If you use @command{startx}, modify your @file{~/.xsession} or @file{~/.xinitrc} file.

@example
$ cat ~/.xsession
#!/bin/sh

xmodmap ~/.Xmodmap
exec /usr/bin/stumpwm
@end example

If you use a graphical login manager (GDM, KDM, etc.), your @file{~/.Xmodmap}
file should be fed to @command{xmodmap} when you log in. FIXME: verify this.

@item
Handling Meta and Alt: when do I use @kbd{M-} and @kbd{A-}?

If you have no Meta keys defined (see the output of the @command{xmodmap}
command), then StumpWM will treat the @kbd{M-} prefix in keybindings to
mean Alt.

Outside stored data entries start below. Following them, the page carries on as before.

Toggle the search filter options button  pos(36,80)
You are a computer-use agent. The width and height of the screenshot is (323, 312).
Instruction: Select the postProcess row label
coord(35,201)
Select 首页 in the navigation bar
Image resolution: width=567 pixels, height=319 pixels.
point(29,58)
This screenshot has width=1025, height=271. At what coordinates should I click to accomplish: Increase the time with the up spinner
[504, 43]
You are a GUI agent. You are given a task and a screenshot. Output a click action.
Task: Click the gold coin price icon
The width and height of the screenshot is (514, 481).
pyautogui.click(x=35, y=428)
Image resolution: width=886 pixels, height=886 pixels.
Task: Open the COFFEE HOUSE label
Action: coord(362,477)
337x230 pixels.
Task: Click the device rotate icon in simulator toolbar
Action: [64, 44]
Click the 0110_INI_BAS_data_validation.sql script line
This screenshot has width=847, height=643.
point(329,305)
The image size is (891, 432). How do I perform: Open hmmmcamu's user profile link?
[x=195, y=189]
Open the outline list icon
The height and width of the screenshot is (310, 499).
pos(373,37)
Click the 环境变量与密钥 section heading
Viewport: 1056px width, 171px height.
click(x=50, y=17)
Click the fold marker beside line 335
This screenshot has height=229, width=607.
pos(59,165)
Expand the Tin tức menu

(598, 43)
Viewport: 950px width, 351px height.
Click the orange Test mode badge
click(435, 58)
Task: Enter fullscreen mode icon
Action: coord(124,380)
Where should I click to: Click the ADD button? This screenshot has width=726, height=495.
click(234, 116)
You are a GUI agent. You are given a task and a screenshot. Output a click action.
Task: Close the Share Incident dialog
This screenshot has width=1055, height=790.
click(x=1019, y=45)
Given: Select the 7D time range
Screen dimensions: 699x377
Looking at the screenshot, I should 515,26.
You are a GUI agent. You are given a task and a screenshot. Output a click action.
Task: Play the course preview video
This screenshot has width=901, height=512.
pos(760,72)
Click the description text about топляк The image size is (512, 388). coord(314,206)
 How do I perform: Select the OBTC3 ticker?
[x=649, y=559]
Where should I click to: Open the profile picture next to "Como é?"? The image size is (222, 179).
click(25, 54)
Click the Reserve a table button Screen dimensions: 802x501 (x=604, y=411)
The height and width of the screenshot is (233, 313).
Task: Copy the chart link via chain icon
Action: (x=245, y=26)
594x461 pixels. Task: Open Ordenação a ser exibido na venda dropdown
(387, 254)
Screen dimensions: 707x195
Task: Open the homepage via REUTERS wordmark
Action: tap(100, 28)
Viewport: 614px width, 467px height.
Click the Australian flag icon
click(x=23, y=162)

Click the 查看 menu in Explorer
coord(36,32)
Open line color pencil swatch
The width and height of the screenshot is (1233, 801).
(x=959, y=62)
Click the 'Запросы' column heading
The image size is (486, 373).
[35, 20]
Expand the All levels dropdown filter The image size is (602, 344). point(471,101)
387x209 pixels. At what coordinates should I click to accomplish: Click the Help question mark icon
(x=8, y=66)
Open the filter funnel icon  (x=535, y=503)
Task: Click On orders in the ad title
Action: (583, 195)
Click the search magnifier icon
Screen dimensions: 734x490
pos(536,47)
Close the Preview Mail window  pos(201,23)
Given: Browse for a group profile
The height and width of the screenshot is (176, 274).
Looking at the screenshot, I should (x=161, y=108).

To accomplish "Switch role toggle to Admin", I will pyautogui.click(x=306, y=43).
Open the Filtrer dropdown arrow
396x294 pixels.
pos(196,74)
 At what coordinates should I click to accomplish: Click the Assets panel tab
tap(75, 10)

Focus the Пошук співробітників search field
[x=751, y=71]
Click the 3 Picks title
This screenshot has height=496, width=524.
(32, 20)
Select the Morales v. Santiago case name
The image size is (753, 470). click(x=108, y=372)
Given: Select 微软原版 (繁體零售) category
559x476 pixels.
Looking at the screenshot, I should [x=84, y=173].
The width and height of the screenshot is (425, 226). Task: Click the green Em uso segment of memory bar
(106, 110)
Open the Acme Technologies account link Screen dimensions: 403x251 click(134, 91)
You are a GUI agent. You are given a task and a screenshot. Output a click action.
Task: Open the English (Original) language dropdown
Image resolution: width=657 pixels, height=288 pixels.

However, if there are Meta keys defined, then the @kbd{M-}
prefix refers to them, and the @kbd{A-} prefix refers to Alt.

Most users will simply use @kbd{M-} to refer to their Alt keys. However,
users that define separate Meta and Alt keys will use @kbd{M-} to refer
to the former, and @kbd{A-} to refer to the latter.

@item
How can I set up a Hyper key and use it with StumpWM?

To set up a Hyper key, you need to do two things: bind a physical key
to be a Hyper key, and add that key to the modifiers list.

The following example shows how to bind the control key at the
bottom-left of most keyboards to be Hyper. This is useful if you've
made Caps Lock into a control key, and have no use for the bottom-left
key.

@example
$ xmodmap -e 'keycode 37 = Hyper_L'
$ xmodmap -e 'clear mod5'
$ xmodmap -e 'add mod5 = Hyper_L'
@end example

To use a different key for Hyper, replace the keycode ``37'' above.
Use the @command{xev} program to see the keycode that any physical key has.
Refer to the section above on setting up the Super key to see how to
automate setting the Hyper key when you start X.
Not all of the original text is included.